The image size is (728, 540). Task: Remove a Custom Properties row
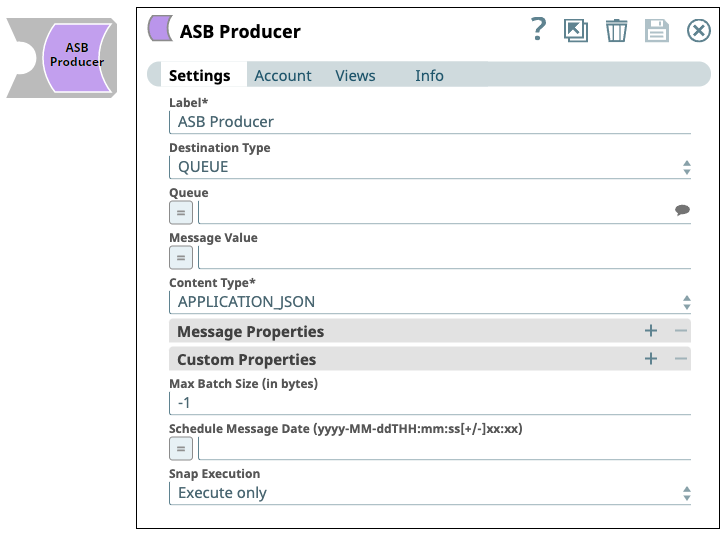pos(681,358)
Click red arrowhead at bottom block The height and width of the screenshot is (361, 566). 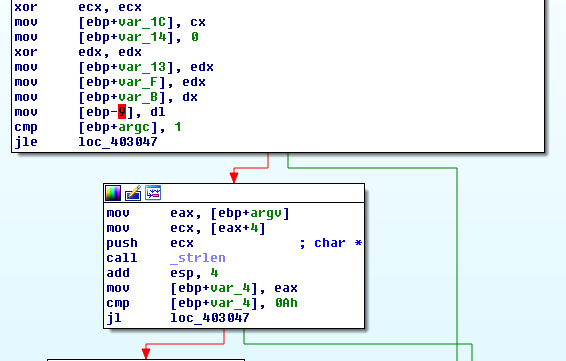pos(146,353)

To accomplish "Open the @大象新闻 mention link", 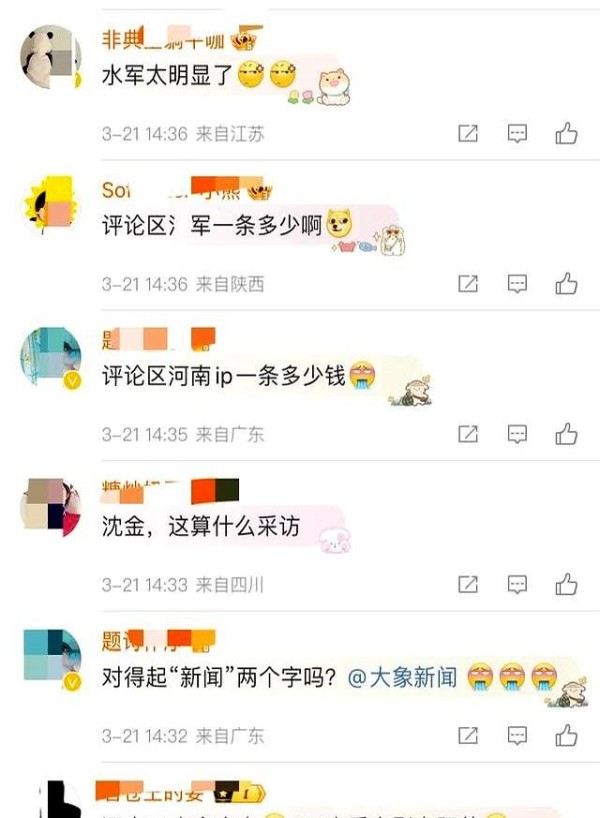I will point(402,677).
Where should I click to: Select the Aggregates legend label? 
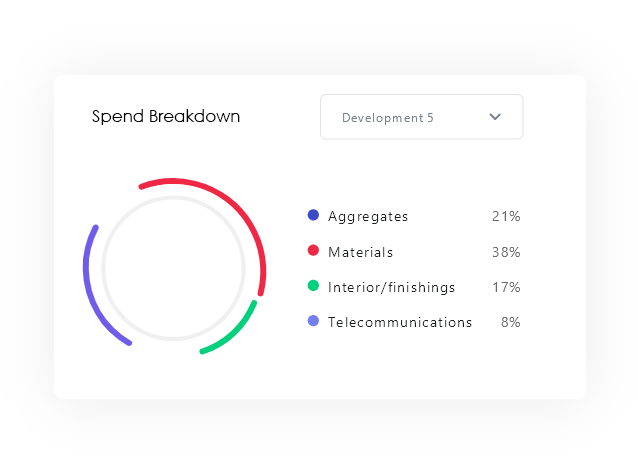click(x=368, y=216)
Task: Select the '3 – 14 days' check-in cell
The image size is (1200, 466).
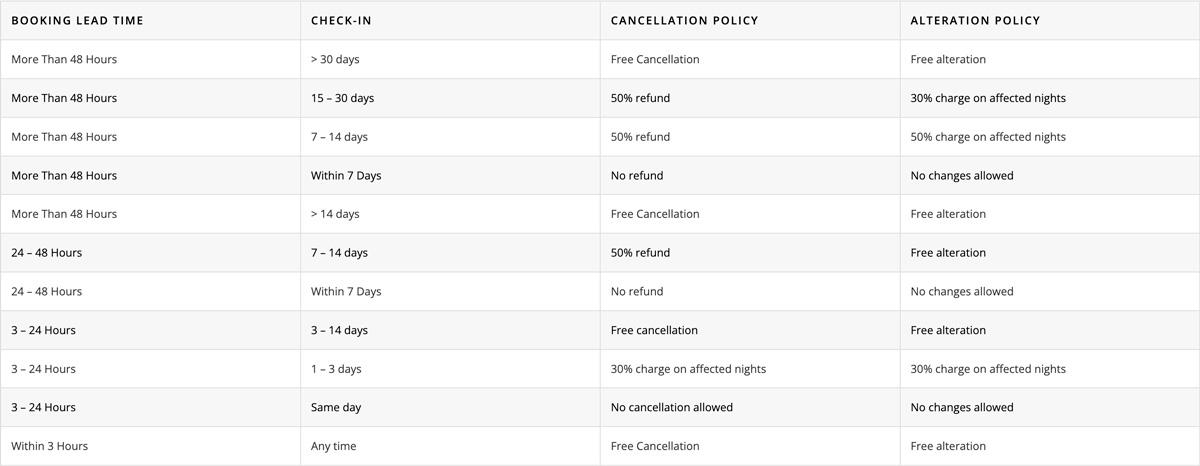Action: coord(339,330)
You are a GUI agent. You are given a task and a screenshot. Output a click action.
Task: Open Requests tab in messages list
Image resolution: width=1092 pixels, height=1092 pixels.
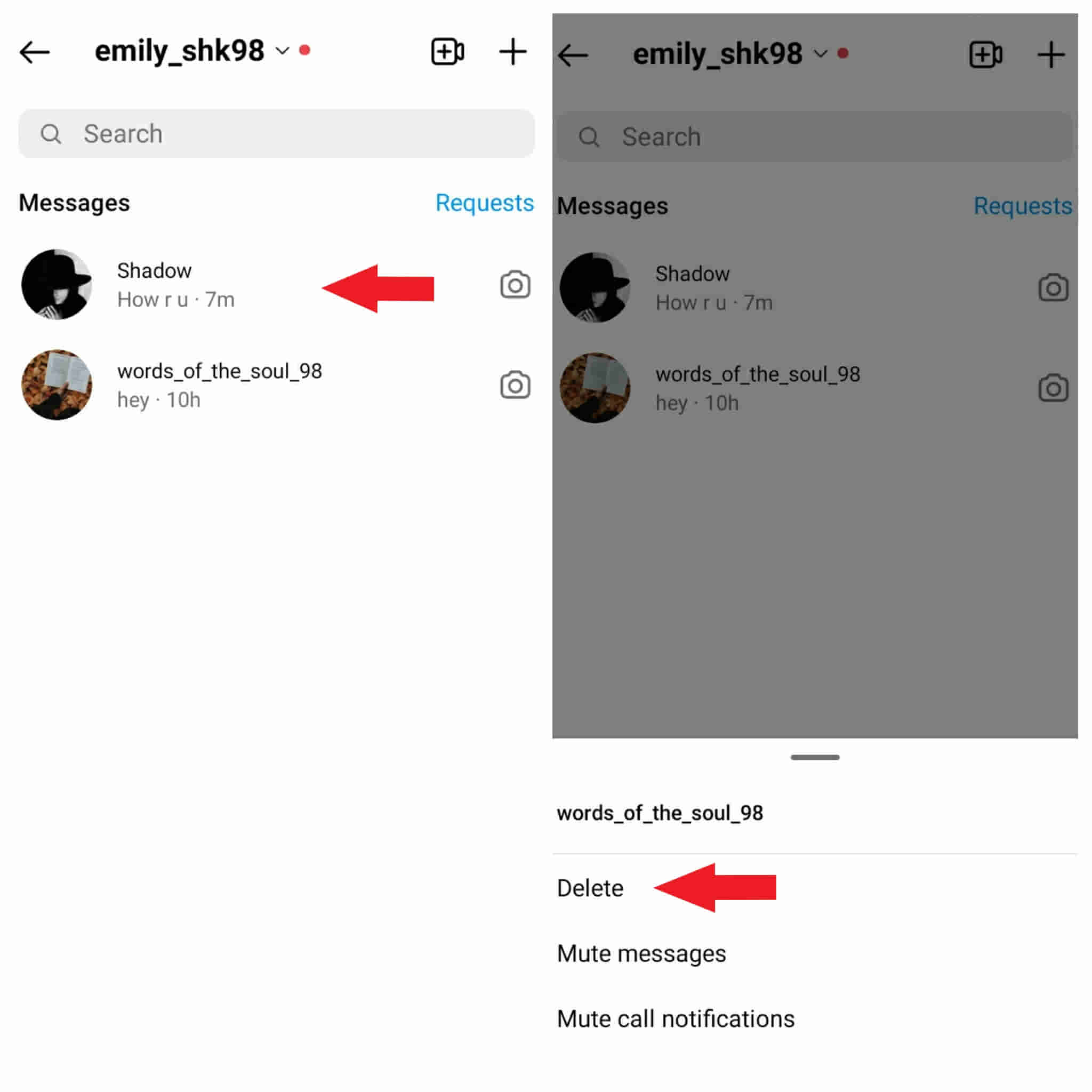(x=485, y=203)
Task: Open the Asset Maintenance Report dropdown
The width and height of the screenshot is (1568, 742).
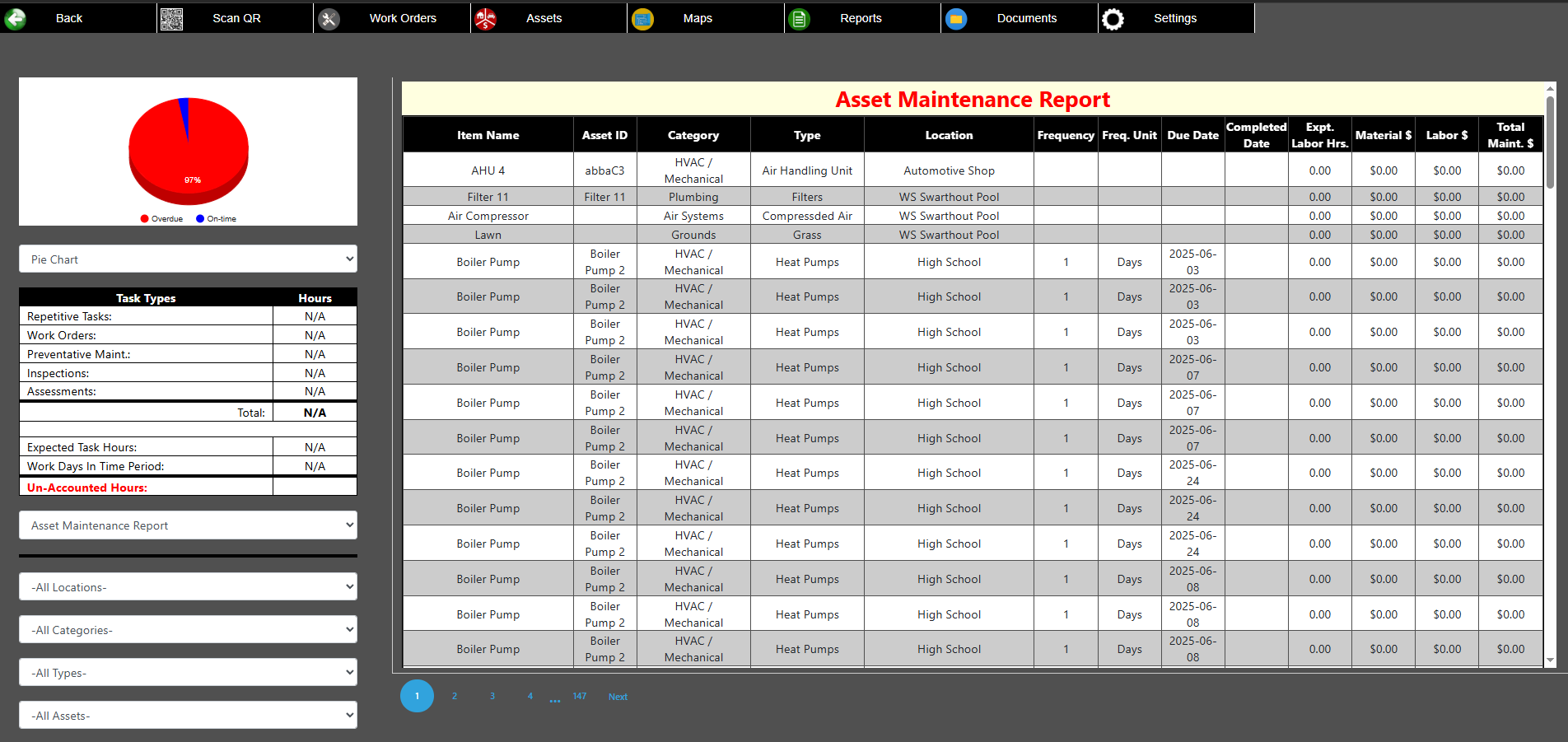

= = =

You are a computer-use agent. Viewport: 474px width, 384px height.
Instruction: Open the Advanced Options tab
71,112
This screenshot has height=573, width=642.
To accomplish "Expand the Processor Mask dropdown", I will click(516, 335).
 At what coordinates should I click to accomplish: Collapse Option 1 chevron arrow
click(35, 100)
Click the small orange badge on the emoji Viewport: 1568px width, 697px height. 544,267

= = =

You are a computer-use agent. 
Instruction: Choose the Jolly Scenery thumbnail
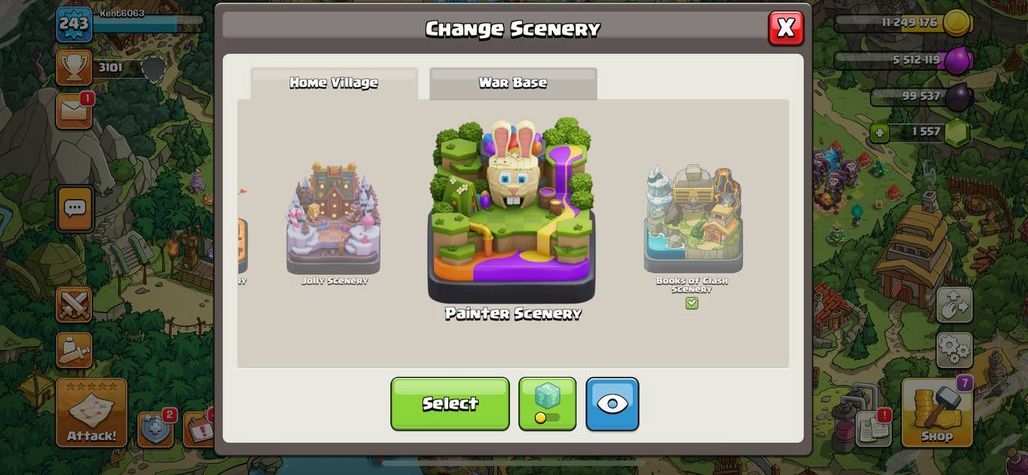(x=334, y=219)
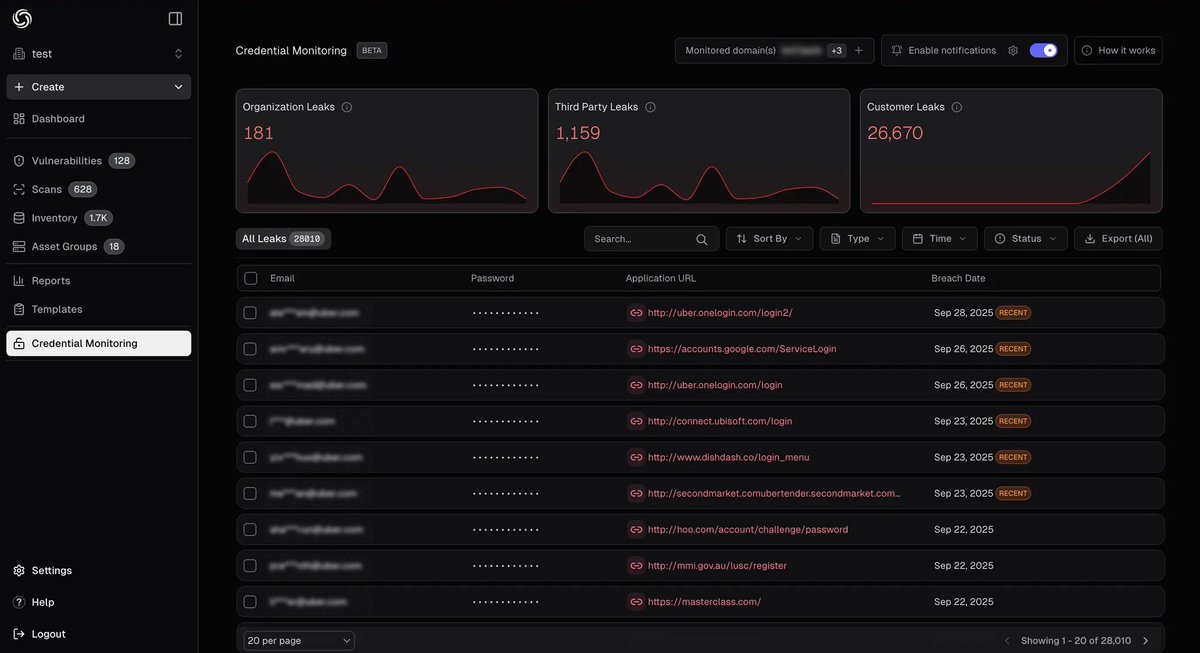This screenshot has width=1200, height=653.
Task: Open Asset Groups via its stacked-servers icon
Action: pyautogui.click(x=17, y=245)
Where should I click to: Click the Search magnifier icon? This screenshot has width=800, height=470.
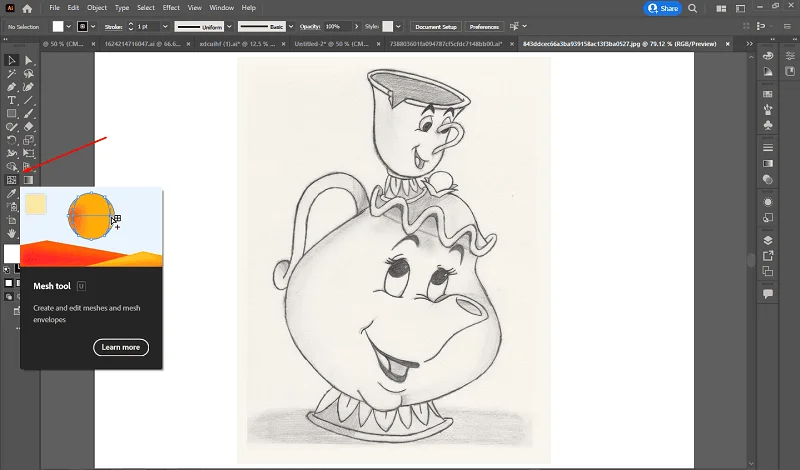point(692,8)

= = =

▶ [TASK DETAILS] Going by the data above, the answer is exactly the lines from the one holding "You are a GUI" to the one holding "The width and", both kept, with the pictures left out.

▶ [OUTPUT]
You are a GUI agent. You are given a task and a screenshot. Output a click action.
Task: Open Requests tab in messages list
Image resolution: width=1092 pixels, height=1092 pixels.
(x=485, y=203)
Task: Open the Asset Maintenance Report dropdown
The width and height of the screenshot is (1568, 742).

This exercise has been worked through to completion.